18. yılında 11 Eylül: Saldırılar ve geride bıraktığı izler neler?
Amerika Birleşik Devletleri (ABD) tarihinin en büyük ‘terör’ eylemi olarak adlandırılan ve modern dünya tarihinin dönüm noktalarından biri olan 11 Eylül saldırılarının üzerinden 18 yıl geçti.
11 Eylül saldırıları cihatçı örgüt El Kaide’nin 4 uçak kaçırarak ABD’nin önemli yapılarını hedef aldığı ve yaklaşık 3 bin kişinin ölümüne sebep olduğu 4 ölümcül saldırıyı kapsıyor.
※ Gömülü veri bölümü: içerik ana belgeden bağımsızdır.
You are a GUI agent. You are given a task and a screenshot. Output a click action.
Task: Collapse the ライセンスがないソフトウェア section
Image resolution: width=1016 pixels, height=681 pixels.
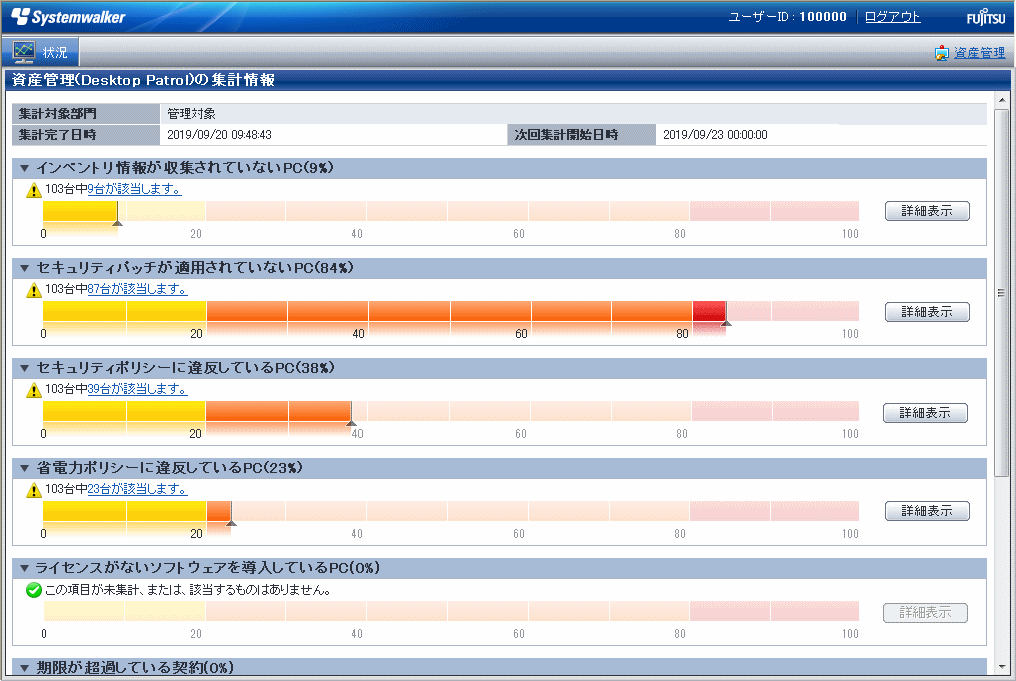pos(25,568)
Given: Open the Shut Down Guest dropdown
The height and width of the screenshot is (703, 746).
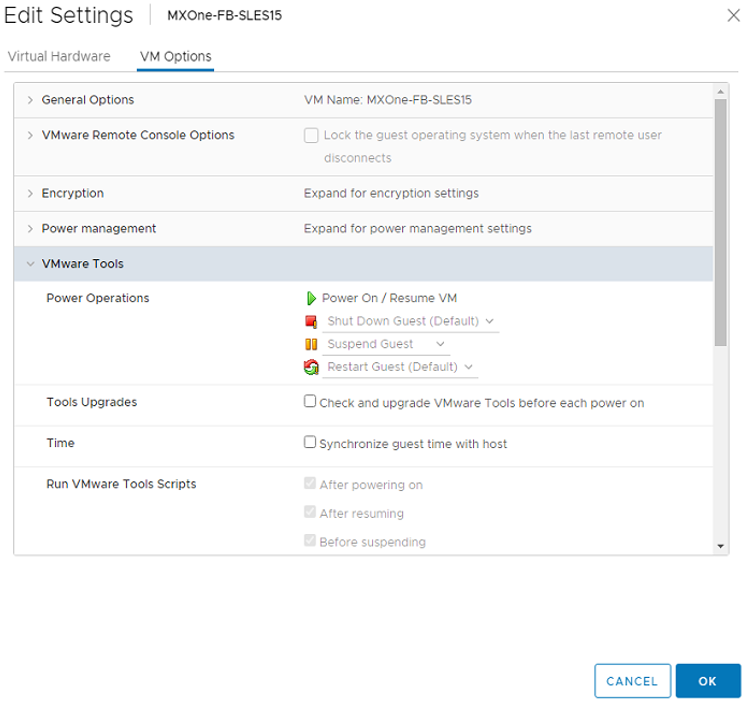Looking at the screenshot, I should 411,321.
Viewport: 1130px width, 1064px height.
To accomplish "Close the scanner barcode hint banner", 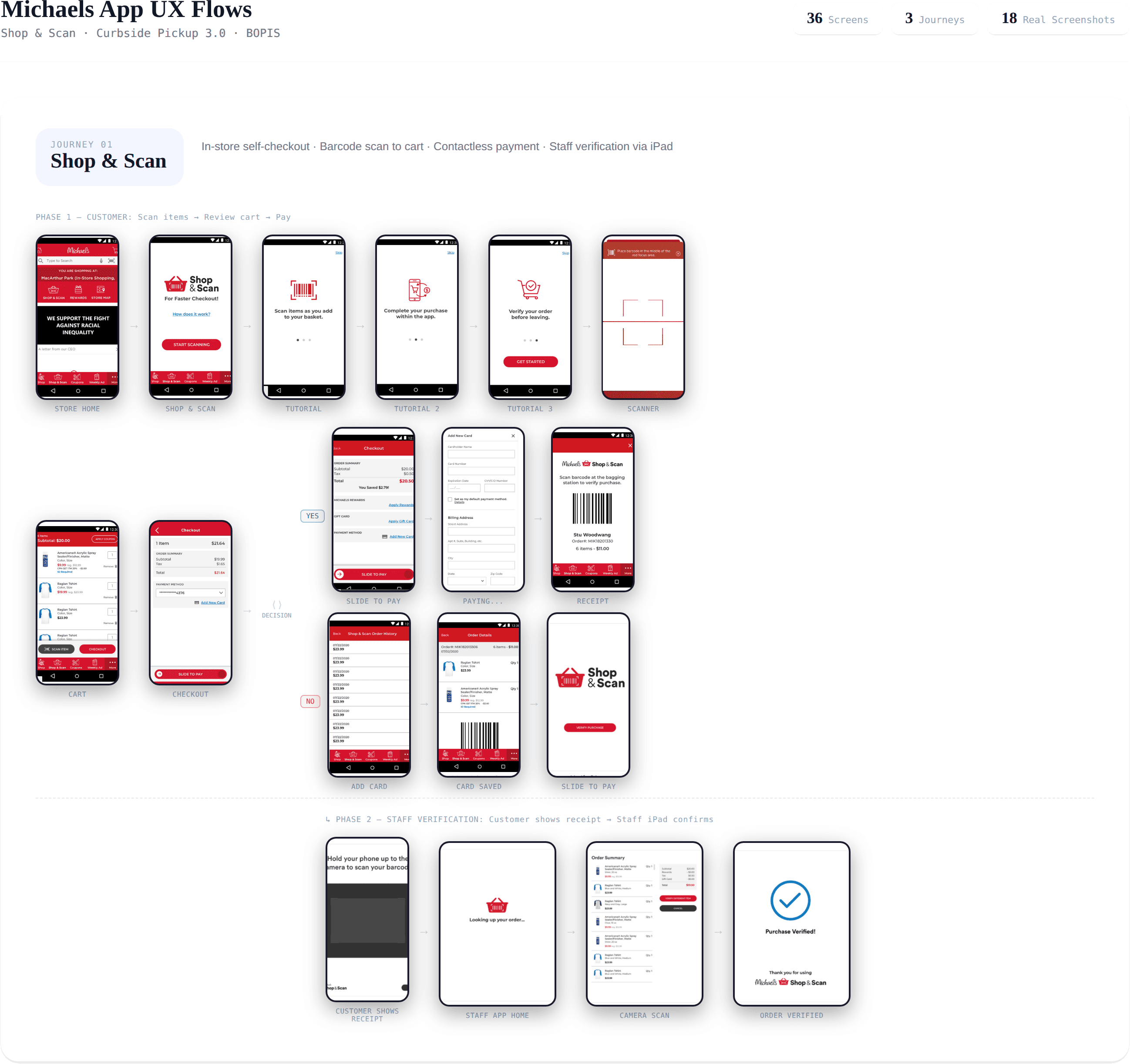I will click(x=678, y=254).
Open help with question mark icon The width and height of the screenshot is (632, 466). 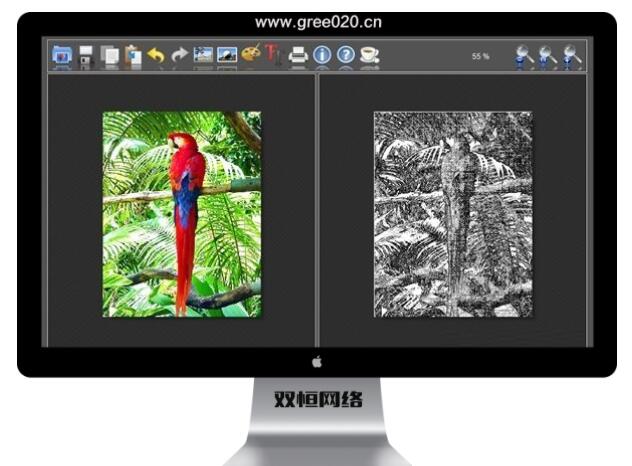point(346,56)
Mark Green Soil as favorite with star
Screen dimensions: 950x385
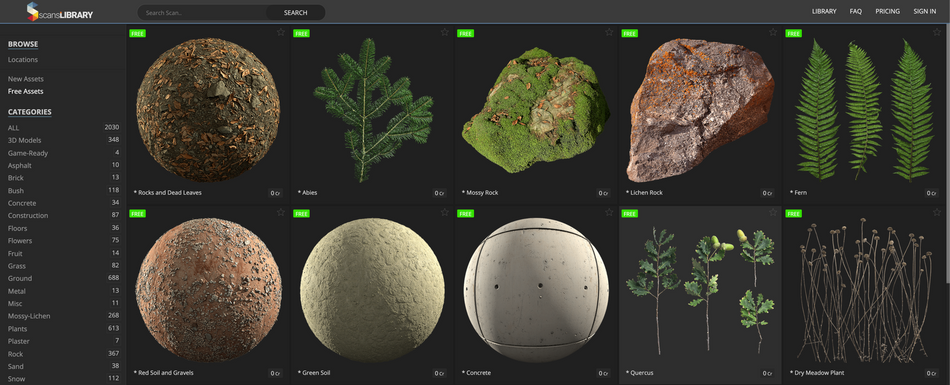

11 Eylül 2001 günü sabah saatlerinde El Kaide örgütünün kaçırdığı 4 uçaktan ikisi ABD’nin New York kentindeki Dünya Ticaret Merkezi’nin İkiz Kuleler olarak bilinen güney ve kuzey kulelerine çarparak intihar saldırısı yaptı.
Uçaklardan üçüncüsü ABD Savunma Bakanlığı karargahı Pentagon’a çarptı ve Pensilvanya’nın Pittsburgh ketindeki Yahudi Sinagogu’nu hedef alan diğer uçak ise F-16’lar tarafından Pensilvanya kırsalında düşürüldü.
Saldırılar sonrası İkiz Kulelerin yanması ve ardı ardına çöküşü tarihi bir görüntü olarak hafızalarda yerini aldı.
30 bin kişinin çalıştığı Dünya Ticaret Merkezi’nin İkiz Kulelerinde 2 bin 606 kişi, Pentagon’da 125 kişi, kaçırılan uçaklarda ise 246 kişi hayatını kaybetti. Resmi makamlar ölü sayısını, 19 terörist ile birlikte 2 bin 996 kişi olarak açıkladı.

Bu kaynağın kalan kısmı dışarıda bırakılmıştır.